*WORK INSTRUCTION*:
Find the line that contains "Instruction: Click the"; then retype it and each line after it, exactly, through the final line of the data below.

=== TASK INPUTS ===

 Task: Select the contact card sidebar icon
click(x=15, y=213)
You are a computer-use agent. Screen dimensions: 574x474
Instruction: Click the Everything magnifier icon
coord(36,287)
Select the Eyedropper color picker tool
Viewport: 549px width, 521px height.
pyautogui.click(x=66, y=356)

===

*RESULT OF THE TASK*:
Instruction: Click the Everything magnifier icon
coord(36,287)
Select the Eyedropper color picker tool
Viewport: 549px width, 521px height.
pyautogui.click(x=66, y=356)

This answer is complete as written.